* [SOURCE]
(begin)

- Birth name: Ashok Kisanrao Hande
- Born: Umbraj, Pune, India
- Occupation(s): Stage director, writer, actor, singer, producer of musical shows
- Instrument: Vocals
- Years active: 1990–present

= Ashok Hande =

Ashok Kisanrao Hande is an Indian stage director, writer, actor, singer, producer of musical shows and TV personality based in Mumbai.

==Early life==
Hande was born in the village of Umbraj in Pune in a family of Varkari. From childhood he had a liking for Bhajan, Bharud, Ovya, Tamasha etc. Later, his family moved to Mumbai and Hande grew up in Rangari Badak Chawl in Lalbaug, which had 16 buildings and 10,000 residents.

(end)

* [PROVIDED MATERIAL]
(begin)

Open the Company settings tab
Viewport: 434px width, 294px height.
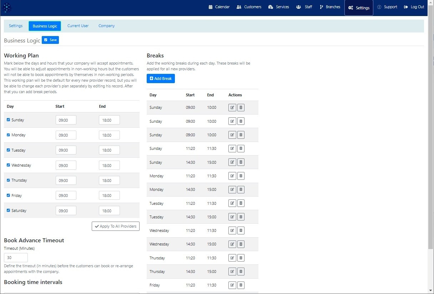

(end)

* [SET TASK] Extend the Ashok Hande biography past its last sentence. The lines above come from a separate source.

* [RESULT OF THIS EXERCISE]
Many cultural activities took place there including dombari khel (street acrobats), bhaloo naach (bear dance), powadas (short performances about patriotic leaders and historical figures), lezim (a drill routine with cymbals), kirtans (songs from religion and mythology) and political speeches. Hande participated in competitions during the Ganapati festival. He saw Vasudev (a dervish announcing the arrival of dawn) visiting homes in early morning, people going for khandoba jaagar (staying up through the night in devotion of Lord Khandoba) which helped him to learn folk music. In college, as part of the NSS (National Social Service) group, Hande walked over 100 km through the tribal areas of Vangani where he learned their music. In school days, he was actively involved in local Ganesh Utsav, Navratri Utsav, Kho-kho and other sports and cultural activities. While in school, he participated in drama competitions through the Chikitsak group. During college days in Ruparel college, he appeared in one-act plays, singing competitions, etc. Hande learned music from kirtankars Sonopant Dandekar, Nijampurkar Baba to Shahir Sable, Amar Sheikh and Balakram Worlikar Kalapathak.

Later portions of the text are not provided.